-- start of Listing --

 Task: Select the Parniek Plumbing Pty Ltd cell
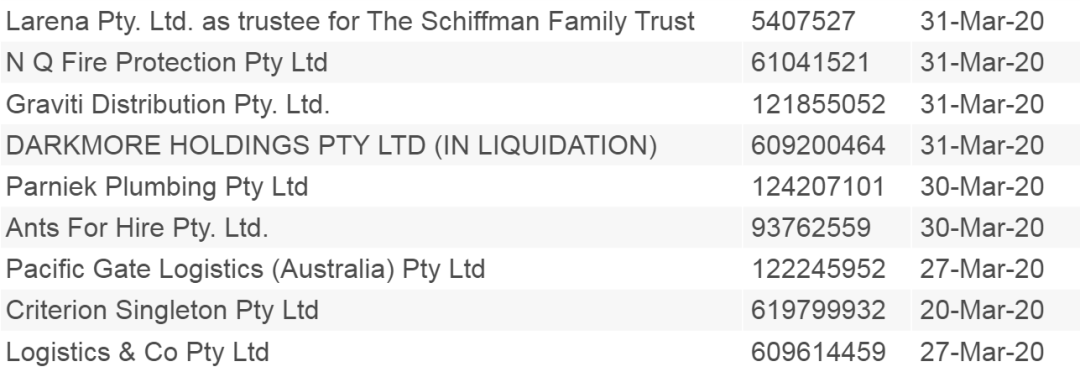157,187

-- end of Listing --
-- start of Listing --

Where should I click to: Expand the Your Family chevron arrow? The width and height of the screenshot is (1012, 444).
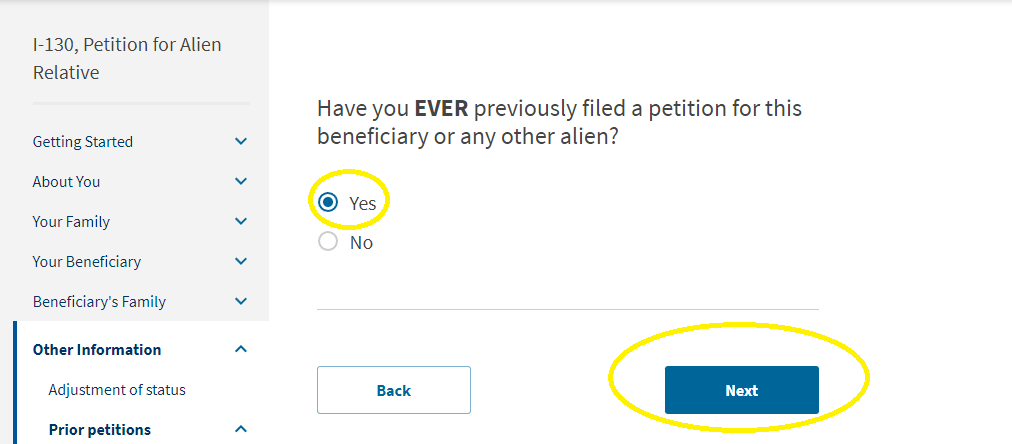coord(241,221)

-- end of Listing --
-- start of Listing --

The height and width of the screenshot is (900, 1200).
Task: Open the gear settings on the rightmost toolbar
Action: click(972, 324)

-- end of Listing --

Given request –
Rewrite the data from the line containing "The height and" through the line containing "Action: click(972, 324)", swapping "rightmost" for "leftmost" and leaving everything else untouched.

Worked solution –
The height and width of the screenshot is (900, 1200).
Task: Open the gear settings on the leftmost toolbar
Action: click(972, 324)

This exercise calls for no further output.